Step 0: Running Parallels? Set the networking mode to “bridged”. This will give your virtualized Windows an IP on the subnet just as any other machine, instead of a virtual one that only the host machine can see. We’ll then have an IP address that other devices on the same subnet can hit.

Of course this comes with the disclaimer that once you do this, Windows can be seen by the masses. But we’re all Professional Software Developers here, so what could go wrong?

To enable bridged networking – while the VM is running, you can go to the device menu of the Parallels window, select Network 1, then Bridged Network. You can select either the Default Adapter or the specific adapter that you’ll be accessing the network with the most often.

Running VMWare? Go out and by Parallels 🙂 But if that isn’t reasonable … a quick Google turns up several articles on how to enable bridged networking there as well.

The rest of these steps will apply regardless of whether you’re running Windows in a VM or not.

**Step 1:** Find out the IP address of your machine. Just open a command prompt and type: `ipconfig` and then note the IP address.

Step 2: Assuming the Visual Studio solution is already setup and ready to go, we need to tell IIS express to accept connections from not only requests bound to localhost, but also the IP address from step 1. We’ll need to modify the applicationhost.config file. The trick is to find it…

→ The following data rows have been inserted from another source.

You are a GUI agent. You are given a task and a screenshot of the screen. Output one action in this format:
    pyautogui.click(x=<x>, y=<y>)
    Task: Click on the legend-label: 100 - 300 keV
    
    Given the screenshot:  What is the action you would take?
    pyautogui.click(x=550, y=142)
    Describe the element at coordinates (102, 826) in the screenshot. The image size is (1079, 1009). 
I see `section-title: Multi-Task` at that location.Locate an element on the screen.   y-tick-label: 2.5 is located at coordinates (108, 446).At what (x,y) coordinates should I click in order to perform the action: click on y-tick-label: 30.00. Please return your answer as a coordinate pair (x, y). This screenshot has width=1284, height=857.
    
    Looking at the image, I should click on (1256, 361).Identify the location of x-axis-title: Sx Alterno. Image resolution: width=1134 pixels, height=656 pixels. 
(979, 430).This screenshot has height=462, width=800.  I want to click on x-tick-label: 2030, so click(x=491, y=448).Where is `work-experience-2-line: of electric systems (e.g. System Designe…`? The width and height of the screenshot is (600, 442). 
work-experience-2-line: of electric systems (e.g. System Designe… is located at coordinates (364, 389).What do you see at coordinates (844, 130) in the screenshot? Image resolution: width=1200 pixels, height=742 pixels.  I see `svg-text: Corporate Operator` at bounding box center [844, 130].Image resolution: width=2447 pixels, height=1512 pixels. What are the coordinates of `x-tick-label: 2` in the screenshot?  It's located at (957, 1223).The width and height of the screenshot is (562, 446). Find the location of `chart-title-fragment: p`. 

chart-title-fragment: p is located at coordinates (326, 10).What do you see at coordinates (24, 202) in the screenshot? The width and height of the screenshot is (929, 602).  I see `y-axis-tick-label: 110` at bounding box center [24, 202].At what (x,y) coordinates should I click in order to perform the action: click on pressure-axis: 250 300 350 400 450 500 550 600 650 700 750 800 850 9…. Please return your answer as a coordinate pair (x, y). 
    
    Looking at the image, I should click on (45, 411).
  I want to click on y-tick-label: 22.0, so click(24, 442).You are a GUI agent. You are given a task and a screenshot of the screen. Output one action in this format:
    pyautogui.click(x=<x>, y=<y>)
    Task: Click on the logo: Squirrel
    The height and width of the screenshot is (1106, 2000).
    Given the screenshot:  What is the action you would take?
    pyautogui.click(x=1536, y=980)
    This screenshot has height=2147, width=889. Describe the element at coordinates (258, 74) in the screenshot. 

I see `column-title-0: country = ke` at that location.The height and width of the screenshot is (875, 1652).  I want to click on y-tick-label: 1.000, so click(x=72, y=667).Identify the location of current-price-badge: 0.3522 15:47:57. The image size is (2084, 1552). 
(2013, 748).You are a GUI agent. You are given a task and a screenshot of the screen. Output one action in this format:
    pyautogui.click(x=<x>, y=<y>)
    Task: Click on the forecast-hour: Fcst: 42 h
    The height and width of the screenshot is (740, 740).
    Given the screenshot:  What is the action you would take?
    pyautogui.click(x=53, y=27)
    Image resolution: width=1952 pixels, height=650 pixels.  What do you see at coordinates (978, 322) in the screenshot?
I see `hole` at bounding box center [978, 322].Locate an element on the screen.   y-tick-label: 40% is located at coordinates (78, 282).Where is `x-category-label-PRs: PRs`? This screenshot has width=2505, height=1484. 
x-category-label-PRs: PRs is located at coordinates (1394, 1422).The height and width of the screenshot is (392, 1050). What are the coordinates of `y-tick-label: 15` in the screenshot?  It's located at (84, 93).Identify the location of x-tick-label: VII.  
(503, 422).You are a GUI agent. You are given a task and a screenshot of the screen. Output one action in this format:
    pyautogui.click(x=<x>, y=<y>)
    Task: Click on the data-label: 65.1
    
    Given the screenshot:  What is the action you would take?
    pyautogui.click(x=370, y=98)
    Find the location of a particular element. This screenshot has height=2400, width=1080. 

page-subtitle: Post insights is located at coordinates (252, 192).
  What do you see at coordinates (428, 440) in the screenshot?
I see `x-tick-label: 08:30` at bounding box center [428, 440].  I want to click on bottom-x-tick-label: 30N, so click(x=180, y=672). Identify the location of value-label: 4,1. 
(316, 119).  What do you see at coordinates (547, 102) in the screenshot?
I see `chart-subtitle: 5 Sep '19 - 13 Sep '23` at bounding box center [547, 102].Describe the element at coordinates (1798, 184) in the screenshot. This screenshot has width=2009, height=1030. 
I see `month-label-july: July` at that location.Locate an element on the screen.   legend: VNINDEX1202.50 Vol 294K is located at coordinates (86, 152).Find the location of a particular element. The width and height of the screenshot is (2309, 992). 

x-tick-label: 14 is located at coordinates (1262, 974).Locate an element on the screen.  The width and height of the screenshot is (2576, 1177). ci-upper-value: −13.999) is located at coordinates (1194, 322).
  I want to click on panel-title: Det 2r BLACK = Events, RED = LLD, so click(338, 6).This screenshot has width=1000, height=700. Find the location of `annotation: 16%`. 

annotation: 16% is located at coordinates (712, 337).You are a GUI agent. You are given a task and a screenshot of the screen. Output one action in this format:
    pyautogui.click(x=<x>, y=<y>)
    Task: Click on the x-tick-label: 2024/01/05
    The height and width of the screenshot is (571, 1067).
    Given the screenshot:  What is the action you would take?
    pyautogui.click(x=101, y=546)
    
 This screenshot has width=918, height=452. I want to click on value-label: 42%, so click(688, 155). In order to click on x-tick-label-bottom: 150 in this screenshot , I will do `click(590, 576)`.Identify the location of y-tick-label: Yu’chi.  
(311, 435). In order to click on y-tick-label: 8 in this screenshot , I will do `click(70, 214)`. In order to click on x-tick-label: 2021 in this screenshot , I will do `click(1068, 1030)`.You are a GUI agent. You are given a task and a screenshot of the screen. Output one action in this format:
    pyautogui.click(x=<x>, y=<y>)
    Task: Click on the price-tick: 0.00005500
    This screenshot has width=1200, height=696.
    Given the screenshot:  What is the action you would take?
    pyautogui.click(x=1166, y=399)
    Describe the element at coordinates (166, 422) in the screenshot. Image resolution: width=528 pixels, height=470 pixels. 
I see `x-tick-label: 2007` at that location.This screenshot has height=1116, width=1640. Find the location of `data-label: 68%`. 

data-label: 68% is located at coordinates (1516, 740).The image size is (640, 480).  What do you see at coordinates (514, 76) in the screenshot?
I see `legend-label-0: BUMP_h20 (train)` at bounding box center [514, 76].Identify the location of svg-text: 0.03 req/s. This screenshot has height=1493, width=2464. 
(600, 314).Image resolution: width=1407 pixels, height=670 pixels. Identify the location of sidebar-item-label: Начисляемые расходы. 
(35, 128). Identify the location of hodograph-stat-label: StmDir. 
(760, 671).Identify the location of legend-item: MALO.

When in VS2013 or below – it will be located in ~/Documents/IISExpress/config. VS2015 moves it on us though and puts it into a “.vs” folder within the solution folder structure itself. Regardless, once you find it, the modifications are the same.

Under the configuration->system.applicationHost->sites node will be a “site” node for the application we need to debug. We’ll want to add a new node to the “bindings” so it looks similar to the following:

<site name="WebApplication1" id="20">
    <application path="/" applicationPool="Clr4IntegratedAppPool">
        <virtualDirectory path="/" physicalPath="C:UsersmsoucoupDesktopWebApplication1WebApplication1" />
    </application>
    <bindings>
        <binding protocol="http" bindingInformation="*:49235:localhost" />
        <!-- THIS IS THE NEW PART-->
        <binding protocol="http" bindingInformation="*:49235:10.0.1.30"/>
    </bindings>
</site>

What we did was tell IISExpress to accept connections on port 49235 while running on IP address 10.0.1.30.

Step 3: Open the firewall. Even though we’re all Professional Software Developers here and nothing could possibly go wrong if we turn off the firewall completely, we should just open up the port we need, in this case 49235.

  • Open “Windows Firewall With Advanced Security”.
  • On the right hand side click “New Rule…” We want to open a specific port – this this case 49235
  • Then click “allow the connection” on the next screen.
  • Specify when you want the rule to apply – most likely just when you’re on a private or domain network
  • Finally give it a name.

Step 4: The very last step … run Visual Studio as administrator. Not doing so will not allow IIS Express to accept connections coming in on the IP address.

That’s all there is to it … now you’ll be able to debug your web apps / services within Visual Studio, serve them from IIS Express, but invoke them from a computer or device on the same network. Pretty slick.

Summary

Step 0: Enable bridged networking (if Windows is virtualized).
Step 1: Find IP address.
Step 2: Find IIS Express’s applicationhost.config file and update the binding info for your web app.
Step 3: Open a port on the firewall.
Step 4: Run Visual Studio as admin.
Step 5: Find and fix bugs … not that we’ll have any, because we’re all Professional Software Developers here.